Тревога переполняла меня, когда я переводил [362] важнейшую декларацию о безоговорочной капитуляции, которая была принята на той конференции. Я сразу же понял, насколько укрепились позиции Гитлера в Германии и за ее пределами и как она ослабила противодействие его политике. Мне стало ясно, что требование безоговорочной капитуляции Германии нанесло очень тяжкий удар по внутреннему антигитлеровскому сопротивлению. В то время я еще, конечно, не знал, что союзники тоже отнеслись очень отрицательно к этому требованию.

Корделл Хэлл пишет в главе своих мемуаров, посвященной исключительно требованию безоговорочной капитуляции, что удивился не меньше Черчилля, когда в первый раз президент в присутствии премьер-министра вдруг заявил об этом на пресс-конференции во время встречи в Касабланке в январе 1943 года. Он пишет, что премьер-министр был ошарашен. Рузвельт удивил и своего министра иностранных дел. Корделл Хэлл говорит, что был против такого принципа по двум причинам, как и его единомышленники. Одна состояла в том, что это могло бы затянуть войну, укрепив сопротивление «Оси» в последнем отчаянном усилии.
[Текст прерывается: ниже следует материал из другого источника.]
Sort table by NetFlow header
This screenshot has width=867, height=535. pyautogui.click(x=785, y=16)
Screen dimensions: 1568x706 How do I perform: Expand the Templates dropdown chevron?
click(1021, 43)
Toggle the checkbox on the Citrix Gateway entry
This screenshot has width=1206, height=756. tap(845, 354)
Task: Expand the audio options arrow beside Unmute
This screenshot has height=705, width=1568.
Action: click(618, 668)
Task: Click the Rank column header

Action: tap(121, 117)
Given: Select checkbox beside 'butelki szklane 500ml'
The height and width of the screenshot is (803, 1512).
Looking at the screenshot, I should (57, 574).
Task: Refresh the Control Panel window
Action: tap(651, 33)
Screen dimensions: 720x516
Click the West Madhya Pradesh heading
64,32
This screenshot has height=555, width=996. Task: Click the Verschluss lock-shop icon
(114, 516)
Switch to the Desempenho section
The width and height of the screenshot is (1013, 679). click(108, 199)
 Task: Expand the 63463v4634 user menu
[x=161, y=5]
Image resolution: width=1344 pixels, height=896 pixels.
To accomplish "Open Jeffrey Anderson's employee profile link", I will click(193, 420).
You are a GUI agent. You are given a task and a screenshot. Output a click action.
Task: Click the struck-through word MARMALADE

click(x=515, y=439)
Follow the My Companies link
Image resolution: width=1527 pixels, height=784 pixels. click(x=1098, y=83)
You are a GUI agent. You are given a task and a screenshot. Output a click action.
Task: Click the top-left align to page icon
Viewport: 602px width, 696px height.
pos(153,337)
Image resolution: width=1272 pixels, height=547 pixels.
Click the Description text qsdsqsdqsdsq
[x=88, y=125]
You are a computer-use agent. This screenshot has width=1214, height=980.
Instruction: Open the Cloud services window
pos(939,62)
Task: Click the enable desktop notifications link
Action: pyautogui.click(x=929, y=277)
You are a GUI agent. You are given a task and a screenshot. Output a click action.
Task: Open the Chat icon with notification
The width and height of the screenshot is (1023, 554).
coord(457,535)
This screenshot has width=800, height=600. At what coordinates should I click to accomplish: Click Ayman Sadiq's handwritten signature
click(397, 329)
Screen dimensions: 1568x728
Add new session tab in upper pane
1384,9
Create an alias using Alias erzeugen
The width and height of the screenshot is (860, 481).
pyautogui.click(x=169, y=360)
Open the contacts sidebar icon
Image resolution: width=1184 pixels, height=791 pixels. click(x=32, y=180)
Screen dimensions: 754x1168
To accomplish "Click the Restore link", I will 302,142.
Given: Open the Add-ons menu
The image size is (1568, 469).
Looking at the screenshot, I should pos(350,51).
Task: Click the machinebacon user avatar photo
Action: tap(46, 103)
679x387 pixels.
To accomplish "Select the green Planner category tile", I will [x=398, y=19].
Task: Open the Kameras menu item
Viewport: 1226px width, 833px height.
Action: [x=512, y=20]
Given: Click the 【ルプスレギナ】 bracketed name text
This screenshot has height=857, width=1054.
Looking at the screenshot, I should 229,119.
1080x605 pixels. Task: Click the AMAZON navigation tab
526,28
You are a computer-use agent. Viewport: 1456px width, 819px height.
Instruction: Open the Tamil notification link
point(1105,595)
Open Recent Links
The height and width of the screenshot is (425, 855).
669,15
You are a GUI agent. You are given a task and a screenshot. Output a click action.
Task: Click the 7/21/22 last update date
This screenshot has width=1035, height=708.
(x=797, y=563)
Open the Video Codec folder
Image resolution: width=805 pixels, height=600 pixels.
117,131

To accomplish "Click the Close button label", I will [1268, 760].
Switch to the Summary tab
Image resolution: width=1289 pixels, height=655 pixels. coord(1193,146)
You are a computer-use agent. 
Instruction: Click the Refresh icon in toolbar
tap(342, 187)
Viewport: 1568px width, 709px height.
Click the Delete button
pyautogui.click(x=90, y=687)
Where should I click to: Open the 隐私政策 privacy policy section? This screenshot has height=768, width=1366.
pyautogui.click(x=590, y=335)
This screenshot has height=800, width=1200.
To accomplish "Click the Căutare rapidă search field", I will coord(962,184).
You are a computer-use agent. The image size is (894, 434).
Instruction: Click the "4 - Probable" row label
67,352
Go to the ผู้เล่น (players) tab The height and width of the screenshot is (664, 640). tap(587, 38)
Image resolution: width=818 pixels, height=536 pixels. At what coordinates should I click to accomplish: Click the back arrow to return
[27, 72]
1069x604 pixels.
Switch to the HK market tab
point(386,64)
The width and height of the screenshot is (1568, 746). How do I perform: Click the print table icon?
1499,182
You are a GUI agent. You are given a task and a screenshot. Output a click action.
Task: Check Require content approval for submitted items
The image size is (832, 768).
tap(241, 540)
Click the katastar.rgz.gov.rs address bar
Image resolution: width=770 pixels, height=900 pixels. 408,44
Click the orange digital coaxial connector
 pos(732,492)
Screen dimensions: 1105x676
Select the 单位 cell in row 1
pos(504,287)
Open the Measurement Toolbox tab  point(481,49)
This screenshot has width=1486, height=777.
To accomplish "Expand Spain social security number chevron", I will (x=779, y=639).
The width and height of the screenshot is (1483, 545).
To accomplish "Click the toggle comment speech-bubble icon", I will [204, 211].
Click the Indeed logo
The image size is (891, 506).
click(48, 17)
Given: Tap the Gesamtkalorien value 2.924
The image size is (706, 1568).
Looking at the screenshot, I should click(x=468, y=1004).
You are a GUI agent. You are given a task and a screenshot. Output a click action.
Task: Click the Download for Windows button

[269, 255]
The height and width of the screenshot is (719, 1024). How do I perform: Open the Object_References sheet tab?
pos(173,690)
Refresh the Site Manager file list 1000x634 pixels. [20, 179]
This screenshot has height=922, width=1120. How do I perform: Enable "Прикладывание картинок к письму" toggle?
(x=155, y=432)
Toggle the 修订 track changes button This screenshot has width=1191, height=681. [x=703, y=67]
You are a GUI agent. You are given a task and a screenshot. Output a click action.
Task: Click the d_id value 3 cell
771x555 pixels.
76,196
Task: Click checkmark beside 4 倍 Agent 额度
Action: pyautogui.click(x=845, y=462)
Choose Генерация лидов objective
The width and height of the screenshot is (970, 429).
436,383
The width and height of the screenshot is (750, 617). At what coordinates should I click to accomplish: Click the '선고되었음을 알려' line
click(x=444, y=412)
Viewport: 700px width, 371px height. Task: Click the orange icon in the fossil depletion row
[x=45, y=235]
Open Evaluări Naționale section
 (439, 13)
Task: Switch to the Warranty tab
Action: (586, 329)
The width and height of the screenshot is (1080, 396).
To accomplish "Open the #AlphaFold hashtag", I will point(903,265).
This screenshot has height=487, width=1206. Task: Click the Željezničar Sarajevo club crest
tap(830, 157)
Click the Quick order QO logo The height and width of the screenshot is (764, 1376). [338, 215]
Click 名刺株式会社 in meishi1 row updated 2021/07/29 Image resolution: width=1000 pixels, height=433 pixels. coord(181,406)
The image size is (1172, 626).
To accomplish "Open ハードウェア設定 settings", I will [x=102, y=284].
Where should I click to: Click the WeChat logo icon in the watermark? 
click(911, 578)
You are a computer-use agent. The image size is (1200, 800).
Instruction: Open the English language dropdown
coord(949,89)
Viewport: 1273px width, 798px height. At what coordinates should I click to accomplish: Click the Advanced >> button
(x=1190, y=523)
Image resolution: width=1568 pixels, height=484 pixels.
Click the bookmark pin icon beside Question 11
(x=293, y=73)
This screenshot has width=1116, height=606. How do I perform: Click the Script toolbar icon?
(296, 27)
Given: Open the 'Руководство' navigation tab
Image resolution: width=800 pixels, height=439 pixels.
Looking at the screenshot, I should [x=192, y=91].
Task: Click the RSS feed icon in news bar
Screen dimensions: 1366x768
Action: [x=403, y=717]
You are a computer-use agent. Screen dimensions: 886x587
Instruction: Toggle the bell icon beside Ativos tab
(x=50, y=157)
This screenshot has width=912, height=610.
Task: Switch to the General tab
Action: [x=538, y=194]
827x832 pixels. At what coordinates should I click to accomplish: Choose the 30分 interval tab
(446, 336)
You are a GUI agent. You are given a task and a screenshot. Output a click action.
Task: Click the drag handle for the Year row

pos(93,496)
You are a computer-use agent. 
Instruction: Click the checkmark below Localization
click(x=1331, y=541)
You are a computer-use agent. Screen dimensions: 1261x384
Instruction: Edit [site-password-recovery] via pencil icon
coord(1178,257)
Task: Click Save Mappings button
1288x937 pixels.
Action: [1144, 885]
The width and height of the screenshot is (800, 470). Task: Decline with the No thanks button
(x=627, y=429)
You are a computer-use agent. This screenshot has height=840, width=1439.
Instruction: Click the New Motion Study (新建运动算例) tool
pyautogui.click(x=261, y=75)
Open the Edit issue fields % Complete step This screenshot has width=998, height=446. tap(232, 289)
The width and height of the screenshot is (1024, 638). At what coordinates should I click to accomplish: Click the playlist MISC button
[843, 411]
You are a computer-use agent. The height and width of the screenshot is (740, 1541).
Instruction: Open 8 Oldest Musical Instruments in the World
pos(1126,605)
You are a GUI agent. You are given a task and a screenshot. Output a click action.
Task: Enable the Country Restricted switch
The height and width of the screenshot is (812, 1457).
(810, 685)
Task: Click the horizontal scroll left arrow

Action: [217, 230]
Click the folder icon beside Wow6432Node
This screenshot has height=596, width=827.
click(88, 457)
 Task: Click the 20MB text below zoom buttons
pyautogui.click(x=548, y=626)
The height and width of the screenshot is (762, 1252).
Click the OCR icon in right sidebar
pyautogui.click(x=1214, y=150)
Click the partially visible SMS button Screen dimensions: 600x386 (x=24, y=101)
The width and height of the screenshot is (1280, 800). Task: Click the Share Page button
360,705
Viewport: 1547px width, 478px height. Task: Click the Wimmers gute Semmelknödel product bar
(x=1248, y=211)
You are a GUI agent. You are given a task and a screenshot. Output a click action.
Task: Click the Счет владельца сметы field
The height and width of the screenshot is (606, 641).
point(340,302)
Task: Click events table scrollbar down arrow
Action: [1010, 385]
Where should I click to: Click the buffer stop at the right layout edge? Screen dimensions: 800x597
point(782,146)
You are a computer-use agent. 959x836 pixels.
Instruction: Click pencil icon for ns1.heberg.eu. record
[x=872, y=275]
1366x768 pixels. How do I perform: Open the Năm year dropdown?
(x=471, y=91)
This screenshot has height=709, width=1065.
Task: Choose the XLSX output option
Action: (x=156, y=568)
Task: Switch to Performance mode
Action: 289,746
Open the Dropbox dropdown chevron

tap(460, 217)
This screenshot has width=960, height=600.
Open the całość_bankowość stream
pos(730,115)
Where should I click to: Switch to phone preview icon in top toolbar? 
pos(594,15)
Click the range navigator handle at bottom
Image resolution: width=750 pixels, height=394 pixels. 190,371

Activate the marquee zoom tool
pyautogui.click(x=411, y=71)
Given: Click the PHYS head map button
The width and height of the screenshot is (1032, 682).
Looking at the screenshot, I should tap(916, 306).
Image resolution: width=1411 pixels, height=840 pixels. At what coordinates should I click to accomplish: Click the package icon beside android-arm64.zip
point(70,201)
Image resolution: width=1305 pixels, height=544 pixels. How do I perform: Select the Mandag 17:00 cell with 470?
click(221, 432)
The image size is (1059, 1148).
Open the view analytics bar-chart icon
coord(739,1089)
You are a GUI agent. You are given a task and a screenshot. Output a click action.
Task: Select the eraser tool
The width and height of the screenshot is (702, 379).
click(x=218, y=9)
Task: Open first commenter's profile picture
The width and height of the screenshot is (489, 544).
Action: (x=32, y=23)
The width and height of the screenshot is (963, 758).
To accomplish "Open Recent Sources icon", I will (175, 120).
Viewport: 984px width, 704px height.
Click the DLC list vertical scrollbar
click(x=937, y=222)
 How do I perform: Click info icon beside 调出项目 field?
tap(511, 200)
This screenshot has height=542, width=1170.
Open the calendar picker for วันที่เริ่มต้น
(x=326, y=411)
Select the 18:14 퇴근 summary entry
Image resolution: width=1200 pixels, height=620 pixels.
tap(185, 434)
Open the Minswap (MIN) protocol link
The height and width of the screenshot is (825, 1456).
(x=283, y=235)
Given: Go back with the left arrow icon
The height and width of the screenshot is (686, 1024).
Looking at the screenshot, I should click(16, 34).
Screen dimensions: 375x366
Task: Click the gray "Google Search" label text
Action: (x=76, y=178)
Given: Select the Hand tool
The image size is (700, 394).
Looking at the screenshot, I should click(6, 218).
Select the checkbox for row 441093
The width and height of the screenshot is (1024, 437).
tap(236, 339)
Вторая заключалась в том, что такой принцип логически требовал от наций-победительниц способности овладеть национальной и правительственной сферами деятельности и владениями поверженного врага. По его мнению, американцы и их союзники были не подготовлены к такой обширной операции.

Во время интересных дебатов в Палате общин 21 июля 1949 года Черчилль заявил, что впервые услышал формулировку о безоговорочной капитуляции, когда ее огласил президент Рузвельт. «Это заявление президент Рузвельт сделал, не проконсультировавшись [363] со мной, — сказал он. — У меня нет ни малейшего сомнения, что если бы кабинет министров Великобритании рассмотрел эту фразу, то, скорее всего, выступил против нее, но работая с великими, преданными и сильными друзьями из-за океана, мы должны были приспосабливаться».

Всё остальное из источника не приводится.